Дневник. 1901-1921 - Корней Чуковский
Шрифт:
Интервал:
Закладка:
Искандер: Везде, где людские муравейники и улья достигали относительного удовлетворения и уравновешения, движение вперед делалось тише и тише, фантазии, идеалы потухали. Довольство богатых и сильных подавляло стремления бедных и слабых.
Общественный уклад выходил тогда «из исторического треволнения в покойное status quo жизни, продолжающейся в бесспорной смене поколений – зимы, весны, лета.
9 апреля. Перевожу Байрона для Венгерова. Не знаю, удастся ли мне. Иногда нравится, иногда нет. Отобедал. Напротив сидит Балабуста. Ее Коля дрыхнет у меня на кровати. Суббота. Я поместил в «Театральной России» заметку о Сольнесе*.
12-е, вторник. 1) Член общества членовредителей… 2) Мистификация мистицизма.
Иду к Кнорозовскому за жалкими своими 23 рублями.
14 [апреля], четверг.
15 [апреля], пятница. «Таким невозмещаемым шагом идет Англия к этому покою, к незыблемости форм, понятий, верований».(«Не оттого ли здесь дети старше своих дедов и могут их назвать a la Dumas junior[110] «блудными отцами», что старость-то и есть главная характеристика теперь живущего поколения?) По крайней мере, куда я ни смотрю, я везде вижу седые волосы, морщины, сгорбившиеся спины, завещания, итоги, выносы, концы и все ищу, ищу начал – они только в теории и отвлечениях»*.
19-е [апреля], вторник. Кстати: у Тихонова есть шуточная автобиография Чехова: Переведен на все языки, кроме иностранных. Немцы и гишпанцы одобряют. – Я сижу и пишу рецензию о спектакле в Художественном театре – об «Иванове»*.
29-е, кажется, апреля; а может быть, и нет.

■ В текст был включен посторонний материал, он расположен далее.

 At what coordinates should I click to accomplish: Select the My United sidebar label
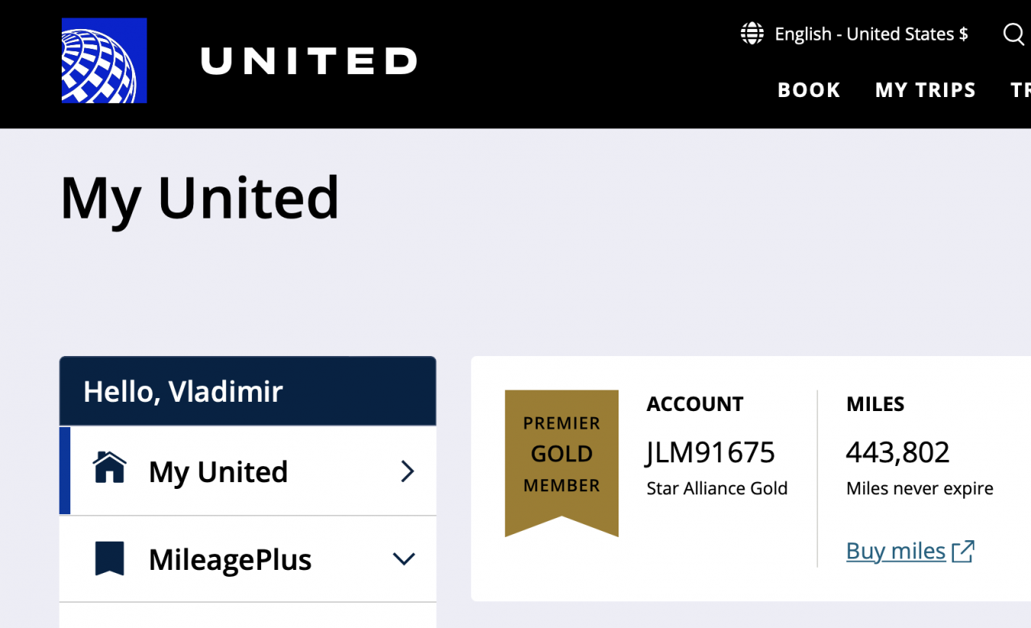pyautogui.click(x=218, y=472)
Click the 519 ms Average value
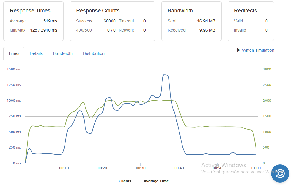This screenshot has width=291, height=185. coord(50,21)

Нашел у Майкова ошибку: пустынной манне предпочли пиры египетской земли (в «Савонароле» нужно наоборот)*.
16-е июня, [Одесса]. Ночью пришел на дачу Сладкопевцев с невестой. Они только что из города. Началась бомбардировка. Броненосец норовит в соборную площадь, где казаки. Бомбы летают около. В городе паника.
Я был самым близким свидетелем всего, что происходило 15-го. Опишу все поподробнее.

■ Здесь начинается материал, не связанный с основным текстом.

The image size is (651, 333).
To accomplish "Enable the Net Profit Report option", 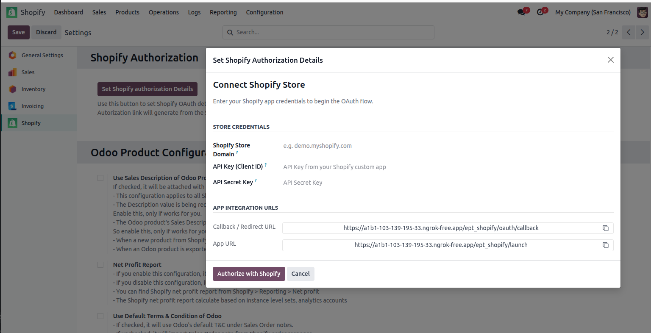I will (x=100, y=264).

Утром, часов около 10-ти пошел я к Шаевскому, на бульвар – пить пиво. Далеко в море, между маяком и концом волнореза, лежал трехтрубный броненосец. Толпа говорила, что он выкинул красный флаг, что в нем все офицеры убиты, что матросы взбунтовались, что в гавани лежит убитый офицером матрос, из-за которого произошел бунт, что этот броненосец может в час разрушить весь наш город и т. д.
Говорю я соседу, судейскому: пойдем в гавань, поглядим матроса убитого. – Не могу, говорит, у меня кокарда.

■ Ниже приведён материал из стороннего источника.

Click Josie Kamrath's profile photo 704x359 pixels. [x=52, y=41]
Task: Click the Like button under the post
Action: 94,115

Пошел я один. Народу в гавань идет тьма. Все к Новому молу. Ни полицейских, ни солдат, никого. На конце мола – самодельная палатка. В ней – труп, вокруг трупа толпа, и один матрос, черненький такой, юркий, наизусть читает прокламацию, которая лежит на груди у покойного: «Товарищи! Матрос Григорий Колесниченко (?) был зверски убит офицером за то только, что заявил, что борщ плох… Отмстите тиранам. Осените себя крестным знамением (а которые евреи – так по-своему). Да здравствует свобода!»
При последних словах народ в палатке орет «ура!» – это «ура» подхватывается сотнями голосов на пристани – и чтение прокламации возобновляется. Деньги сыплются дождем в кружку подле покойного; – они предназначены для похорон. В толпе шныряют юные эсде – и взывают к босякам: товарищи, товарищи!
Главное, на чем они настаивают: не расходиться, оставаться в гавани до распоряжений, могущих придти с броненосца*.
4 августа.
5 августа. Хирге, Шахрай и прочие лица иудейского вероисповедания. Певчики. Езжу в город. Ночую у мамы, клопы… Колька мой вчера начал ходить. Уморительно.